Closed technetos closed 3 years ago
@pietroalbini I am removing this line to prevent the main thread from being killed when an error propogates up. Removing call to exit(1)
doesnt have any impact on the deployment does it?
It should not, but I'm wondering why you want to remove it.
It should not, but I'm wondering why you want to remove it.
When AWS restarted the postgres instance the other day, the error made it all the way to the main fn. The error was logged and it killed the main thread, leaving only the jobs thread running and requiring the bot to be restarted. Removing the call to exit(1)
allows the bot to continue running when an error propogates all the way to main.
Hmm, how did that happen? My understanding is that exit(1)
terminates the process, which can't leave the other threads running.
Hmm, how did that happen? My understanding is that
exit(1)
terminates the process, which can't leave the other threads running.
Ah, you may be right, from the logs it seemed like the jobs thread was still running but it may have also died.
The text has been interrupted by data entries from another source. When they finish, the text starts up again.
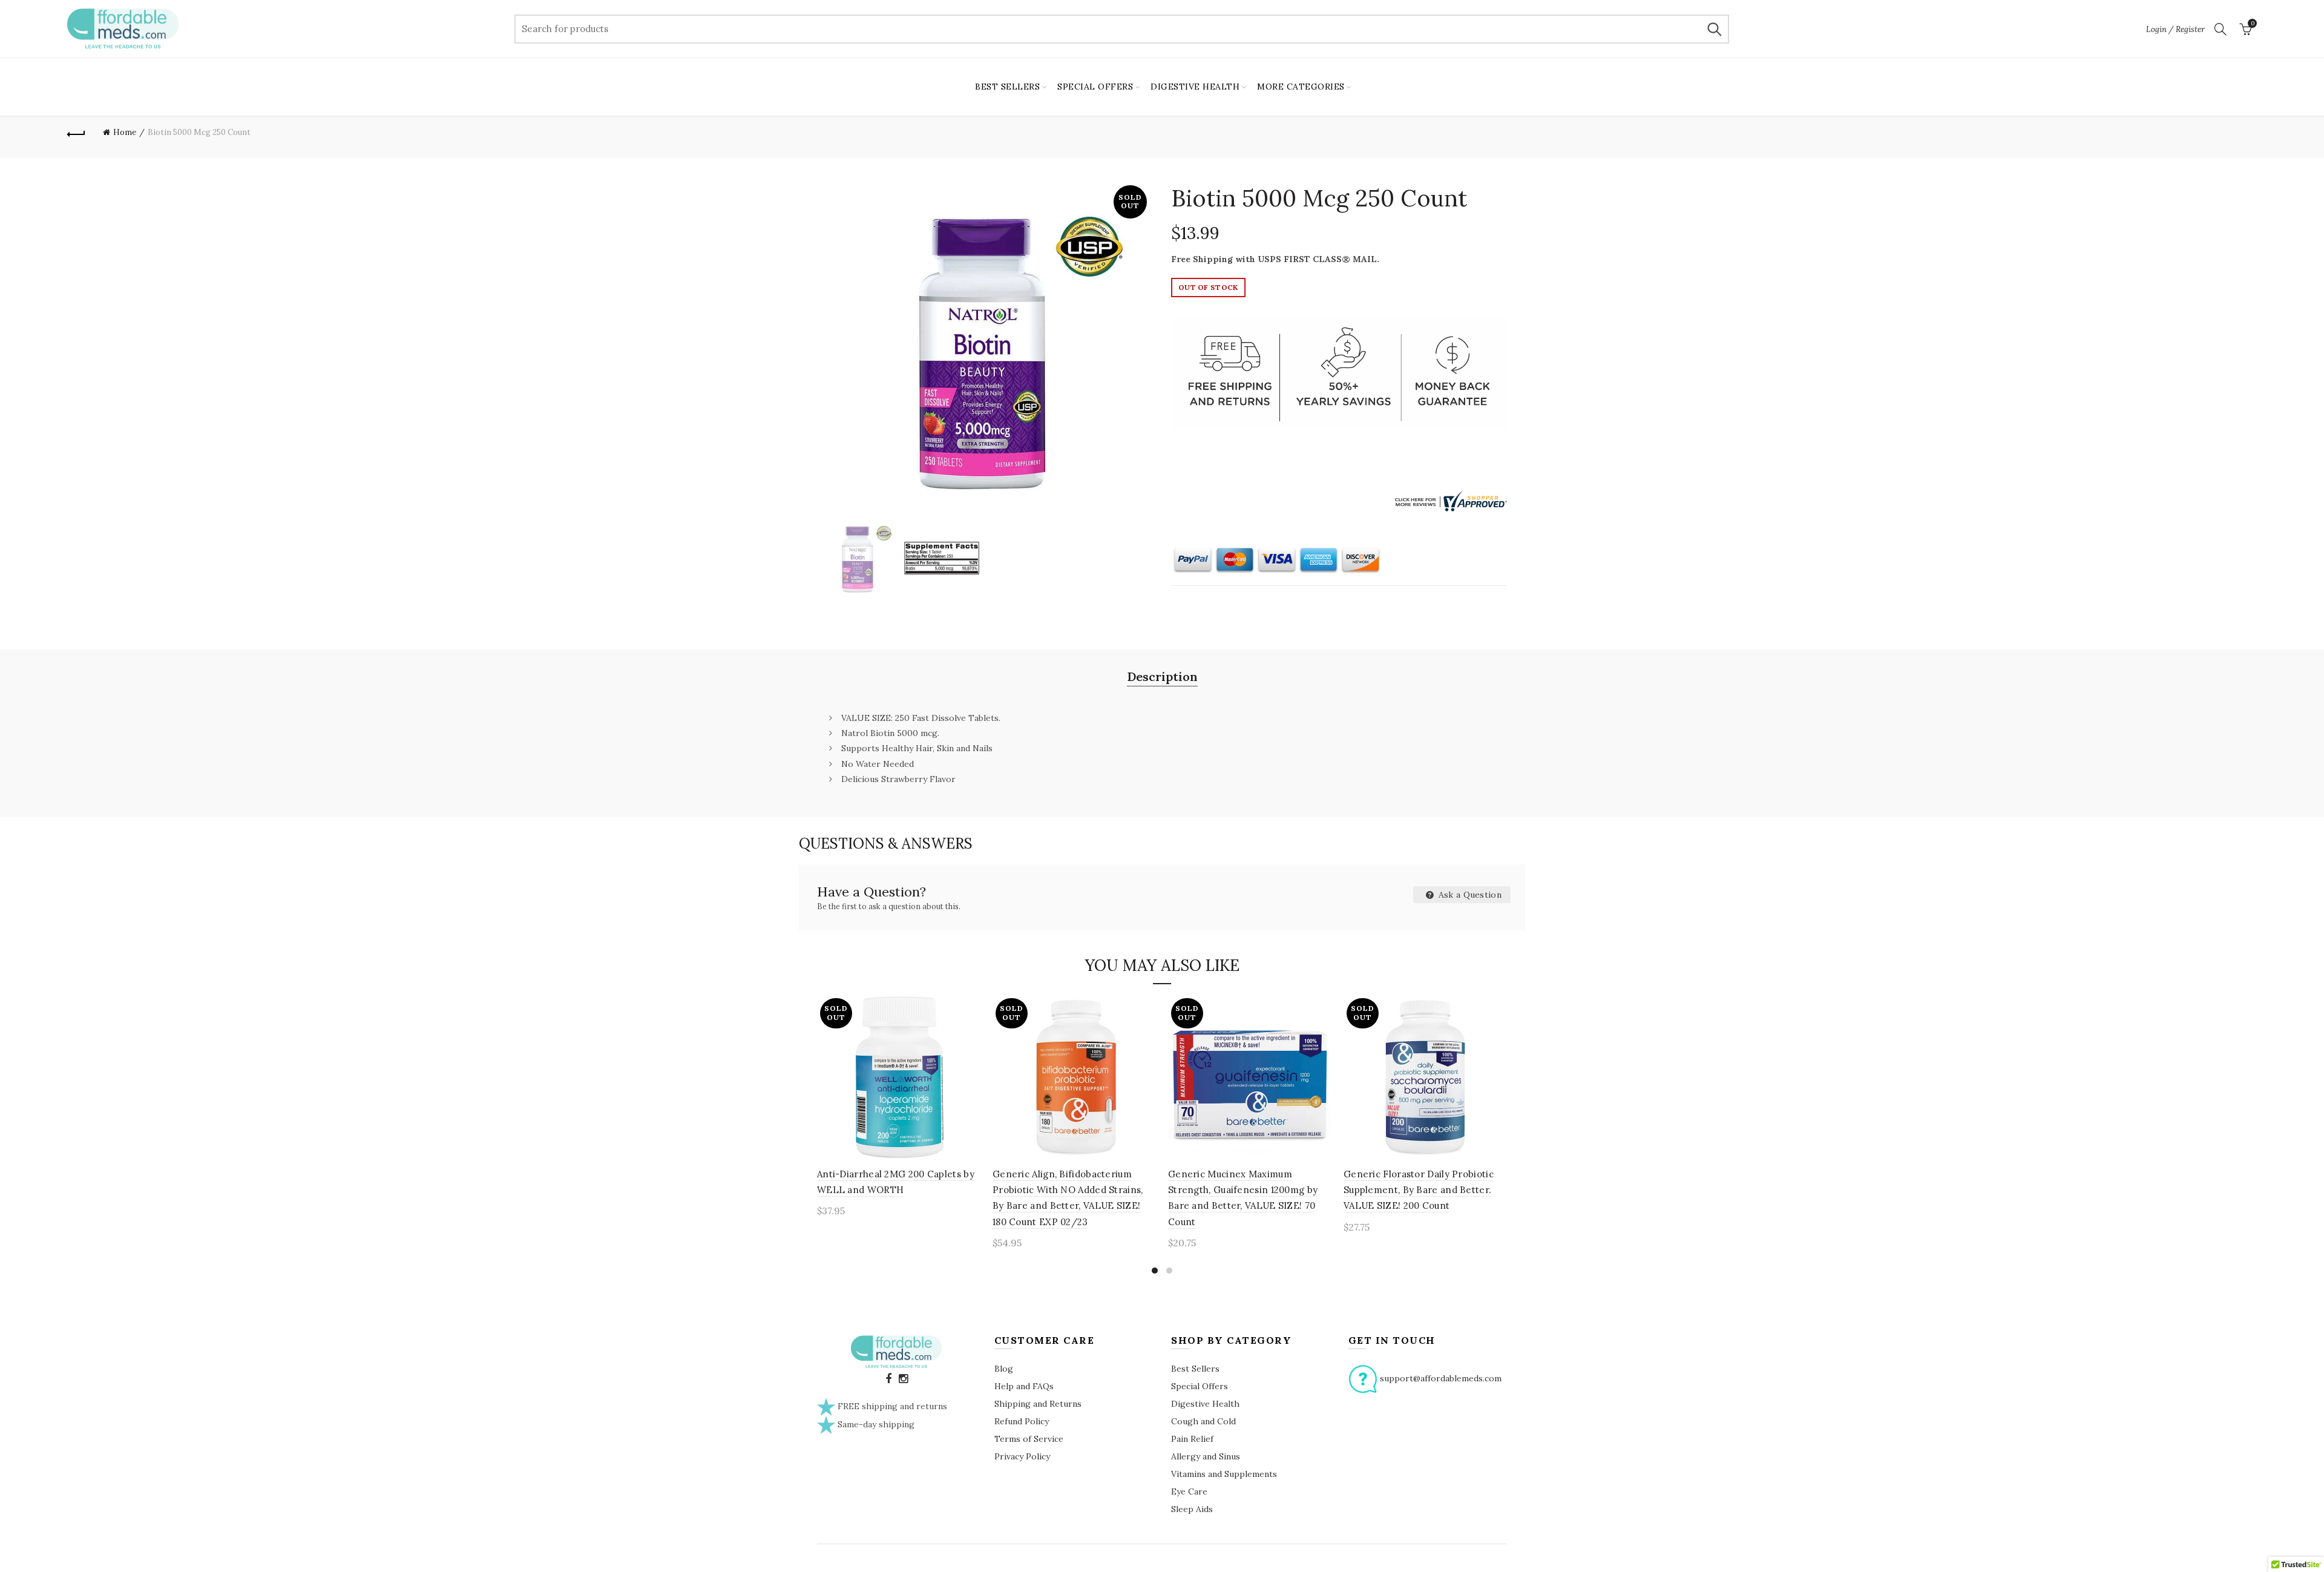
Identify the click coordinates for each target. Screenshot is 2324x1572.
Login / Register (2175, 29)
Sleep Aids (1192, 1509)
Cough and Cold (1203, 1421)
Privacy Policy (1022, 1456)
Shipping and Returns (1038, 1403)
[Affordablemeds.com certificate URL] (1449, 500)
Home (124, 132)
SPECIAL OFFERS (1095, 86)
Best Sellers (1195, 1368)
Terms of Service (1028, 1438)
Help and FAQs (1024, 1386)
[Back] (76, 132)
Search (1714, 29)
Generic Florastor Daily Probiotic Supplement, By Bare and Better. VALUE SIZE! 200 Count (1419, 1190)
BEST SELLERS (1007, 86)
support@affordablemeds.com (1441, 1378)
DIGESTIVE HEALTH (1195, 86)
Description (1162, 676)
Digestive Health (1205, 1403)
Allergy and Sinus (1205, 1456)
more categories (1301, 86)
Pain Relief (1192, 1438)
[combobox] (1121, 29)
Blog (1003, 1368)
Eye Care (1189, 1491)
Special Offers (1199, 1386)
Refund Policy (1021, 1421)
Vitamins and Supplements (1224, 1473)
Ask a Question (1469, 894)
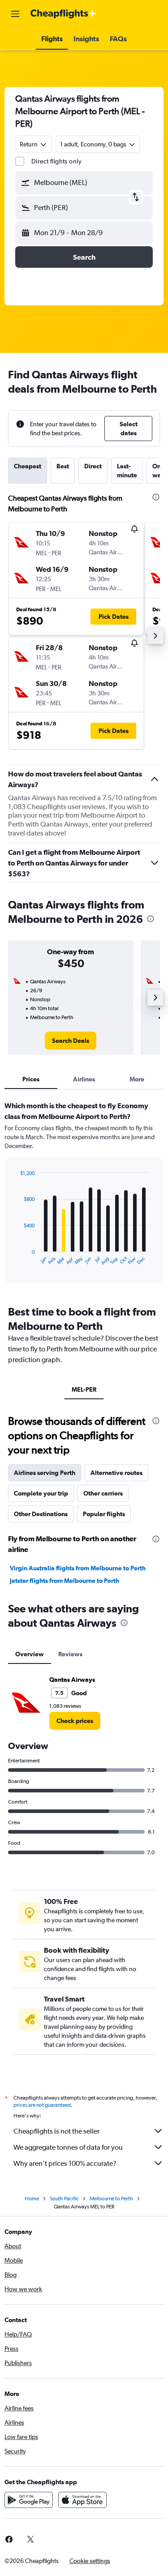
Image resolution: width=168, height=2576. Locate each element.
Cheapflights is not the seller (56, 2131)
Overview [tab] (29, 1654)
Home (32, 2198)
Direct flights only (56, 161)
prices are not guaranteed (42, 2105)
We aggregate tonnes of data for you (68, 2147)
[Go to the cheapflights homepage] (63, 13)
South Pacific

Regardless, Id like to prevent errors from propogating up and killing the running instance.
I don't think removing the std::process::exit(1)
call will achieve what you want: if that piece of code is reached the app()
function already returned, and the application will exit since the end of main()
was reached. The only thing the call to exit
does is overriding the exit code to be 1
(properly signaling an error happened).
If you want an error in a command not to close the application you'll need to handle it, probably on the serenity side.
:thinking: Your totally correct. Closing.